DR SCOTT AVERY: I think the way that when we talk about disability, I always say it's in thick, miles wide, it really challenges how our knowledge systems, our government departments, are set up, and there's a comfort zone in having a depth of knowledge. So there's a Department of Health, a Faculty of Health, a Department of Education, and a Faculty of Education in my world, in the universities. And so intersectionality challenges that, and I think how we deal with problems and how we're taught, and this is a western knowledge system, is we're taught to deal with problems as complicated problems. So I go step one, step two, step three, because that's what we know. If I go step A, that's an improvement of understanding, depth of knowledge. And that is how our western knowledge systems are conditioned, and that's how you become an expert. Intersectional is not like that. It's complication. It's not complication. It's complexity you have in our world, First Nations and disability coming away is colliding in a way that no protocol is going to be able to capture. So it actually challenges the structures in which how we learn and how we work, and I think we've got the whole idea of intersectionality. It's not like, Oh, you happen to be an Aboriginal person and a person with disability, and I know that, and I can do that. It's actually, not who's in the room, intersectionality is who is not in the room? Whose stories are we not hearing? And the idea of intersectionality informed policy is to keep stepping outside that room, pushing the boundaries of what we know. But that's challenging. That challenges people who've been brought up, spent entire careers in one department and conditioned here, and you don't step out of line. So I think this is what I spoke about as having to unlearn that.
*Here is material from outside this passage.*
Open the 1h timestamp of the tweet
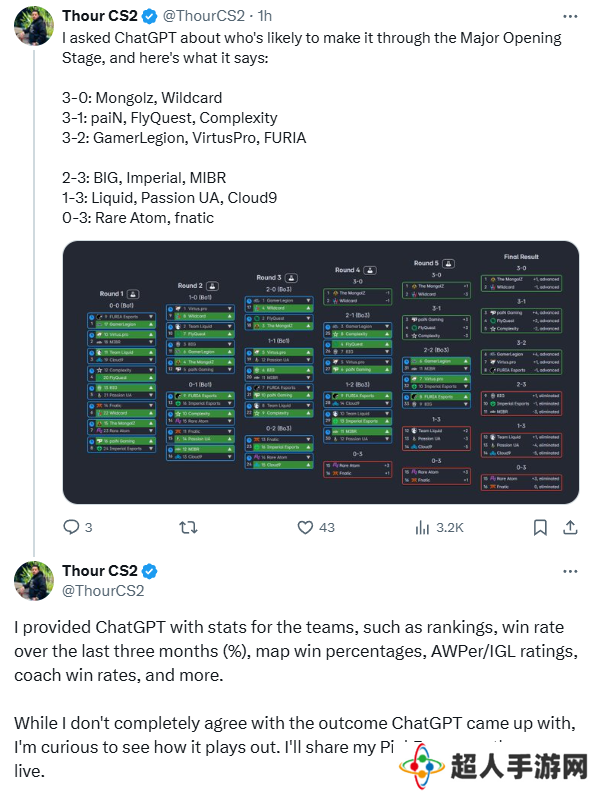The height and width of the screenshot is (792, 593). [265, 16]
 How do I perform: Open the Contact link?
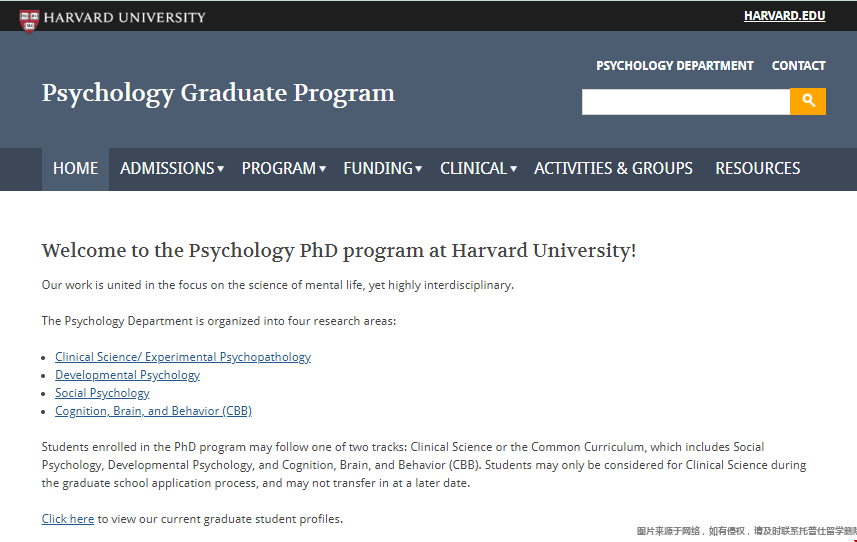799,66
You have to unlearn what you've been conditioned to think and step into a new way.
CHRISTINA RYAN: To me that interrelates to what you were talking about with the who's in the room and who's out of the room when it comes to who's allowed to speak and who is so far outside the comfort zone that it’s too challenging. Let's just not include them. And you referred to some of the processes we've had in the disability community in recent years, and there's been a lot. The Royal Commission, of course, is a big one, but we've had the national strategy development. You and I have also been involved in the research partnership and the data asset work, so there's been a lot of different processes, and now there's a revisit of the national strategy. Apparently, we're doing all of these things. And yet the comfort zone for many people on the inside is such that we're not talking to the 47 people that you spoke to for your study. We're not talking to some of the people who are in rooms where they're not seeing the outside world very often, we're not talking to the people who are loud and brash and awkward to have a conversation with, because they say things that disturb us. They tell truths. How do we find our truth in a context where it's really uncomfortable to actually be having that conversation? And you know, we're sitting here in this national space, talking on national radio, and yet there is a discomfort about the word “disability”, that is even the first discomfort to get through the door before we move into excellence or saying something that's awkward or challenging or takes. Somebody so far outside their existing structures that it's just not able to be received.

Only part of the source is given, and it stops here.